In the internal administration both Ladislaus I. and Coloman approved themselves worthy followers of St Stephen. Ladislaus planted large Petcheneg colonies in Transylvania and the trans-Dravian provinces, and established military Ladislaus I. and Coloman. cordons along the constantly threatened south-eastern boundary, the germs of the future banates[16] (bánságok) which were to play such an important part in the national defence in the following century. Law and order were enforced with the utmost rigour. In that rough age crimes of violence predominated, and the king’s justiciars regularly perambulated the land in search of offenders, and decimated every village which refused to surrender fugitive criminals. On the other hand, both the Jews and the “Ishmaelites” (Mahommedans) enjoyed complete civil and religious liberty in Hungary, where, indeed, they were too valuable to be persecuted. The Ishmaelites, the financial experts of the day, were the official mint-masters, treasurers and bankers. The clergy, the only other educated class, supplied the king with his lawyers, secretaries and ambassadors. The Magyar clergy was still a married clergy, and their connubial privileges were solemnly confirmed by the synod of Szabolcs, presided over by the king, in 1092. So firmly rooted in the land was this practice, that Coloman, much as he needed the assistance of the Holy See in his foreign policy, was only with the utmost difficulty induced, in 1106, to bring the Hungarian church into line with the rest of the Catholic world by enforcing clerical celibacy. Coloman was especially remarkable as an administrative reformer, and Hungary, during his reign, is said to have been the best-governed state in Europe. He regulated and simplified the whole system of taxation, encouraged agriculture by differential duties in favour of the farmers, and promoted trade by a systematic improvement of the ways of communication. The Magna via Colomanni Regis was in use for centuries after his death. Another important reform was the law permitting the free disposal of landed estate, which gave the holders an increased interest in their property, and an inducement to improve it. During the reign of Coloman, moreover, the number of freemen was increased by the frequent manumission of serfs. The lot of the slaves was also somewhat ameliorated by the law forbidding their exportation.

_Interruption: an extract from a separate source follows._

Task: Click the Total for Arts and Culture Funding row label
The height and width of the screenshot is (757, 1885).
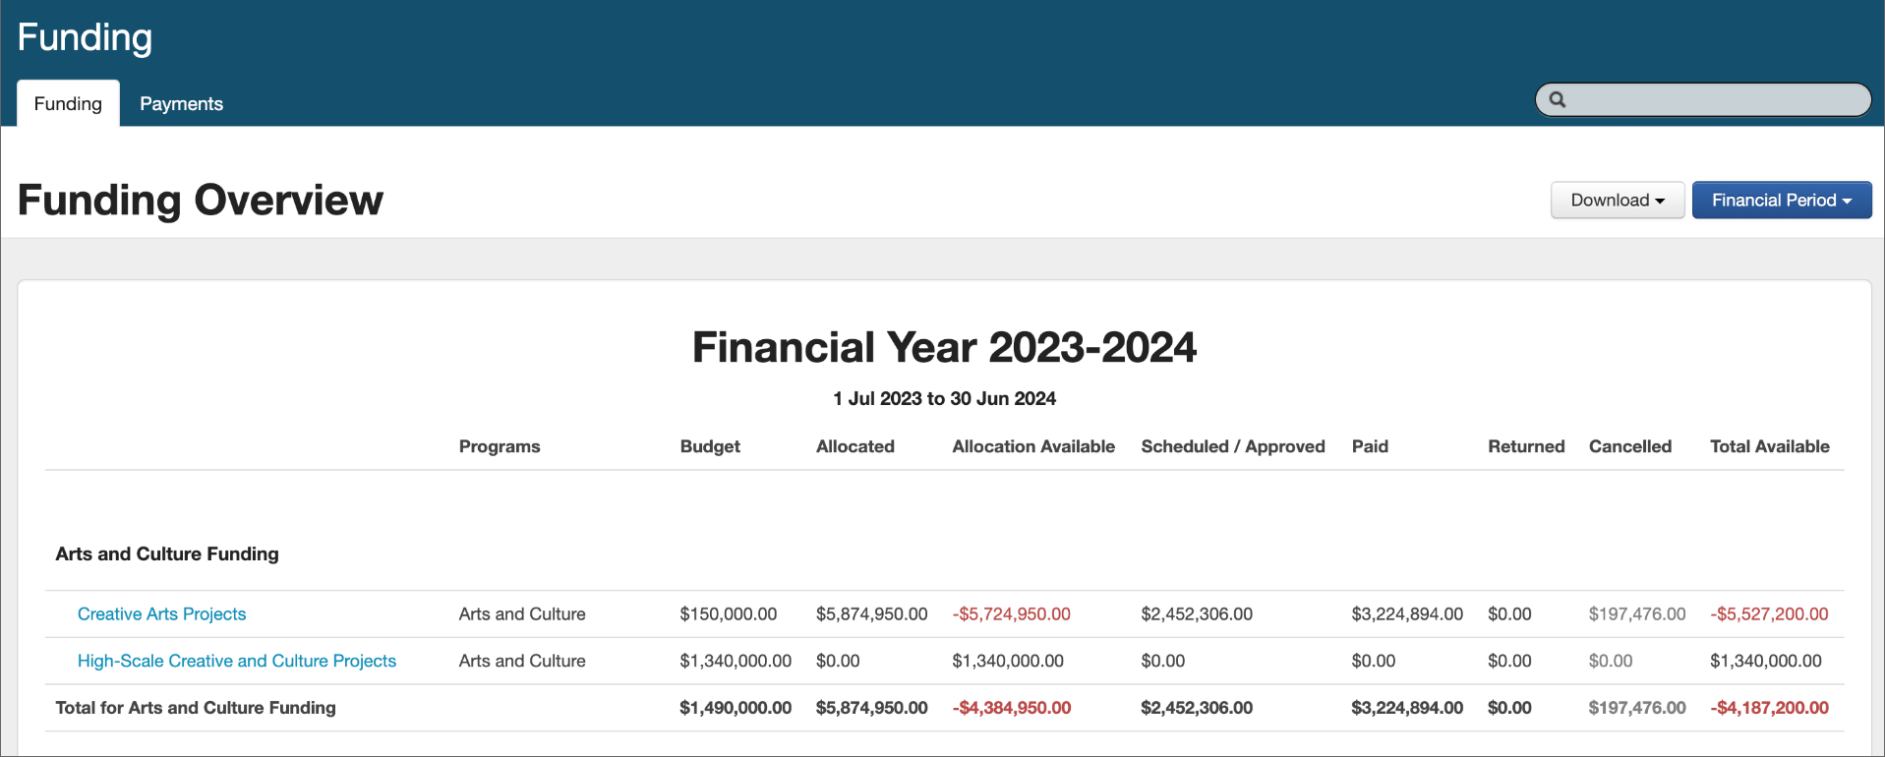Action: point(196,708)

Throughout the greater part of the 12th century the chief impediment in the way of the external development of the Hungarian monarchy was the Eastern Empire, which, under the first three princes of the Comnenian dynasty, Rivalry with the Eastern Empire. dominated south-eastern Europe. During the earlier part of that period the Magyars competed on fairly equal terms with their imperial rivals for the possession of Dalmatia, Rascia (the original home of the Servians, situated between Bosnia, Dalmatia and Albania) and Ráma or northern Bosnia (acquired by Hungary in 1135); but on the accession of Manuel Comnenus in 1143 the struggle became acute. As the grandson of St Ladislaus, Manuel had Hungarian blood in his veins; his court was the ready and constant refuge of the numerous Magyar malcontents, and he aimed not so much at the conquest as at the suzerainty of Hungary, by placing one of his Magyar kinsmen on the throne of St Stephen. He successfully supported the claims of no fewer than three pretenders to the Magyar throne, and finally made Béla III. (1173-1196) king of Hungary, on condition that he left him, Manuel, a free hand in Dalmatia. The intervention of the Greek emperors had important consequences for Hungary. Politically it increased the power of the nobility at the expense of the crown, every competing pretender naturally endeavouring to win adherents by distributing largesse in the shape of crown-lands. Ecclesiastically it weakened the influence of the Catholic Church in Hungary, the Greek Orthodox Church, which permitted a married clergy and did not impose the detested tithe (the principal cause of nearly every pagan revolt) attracting thousands of adherents even among the higher clergy. At one time, indeed, a Magyar archbishop and four or five bishops openly joined the Orthodox communion and willingly crowned Manuel’s nominees despite the anathemas of their Catholic brethren.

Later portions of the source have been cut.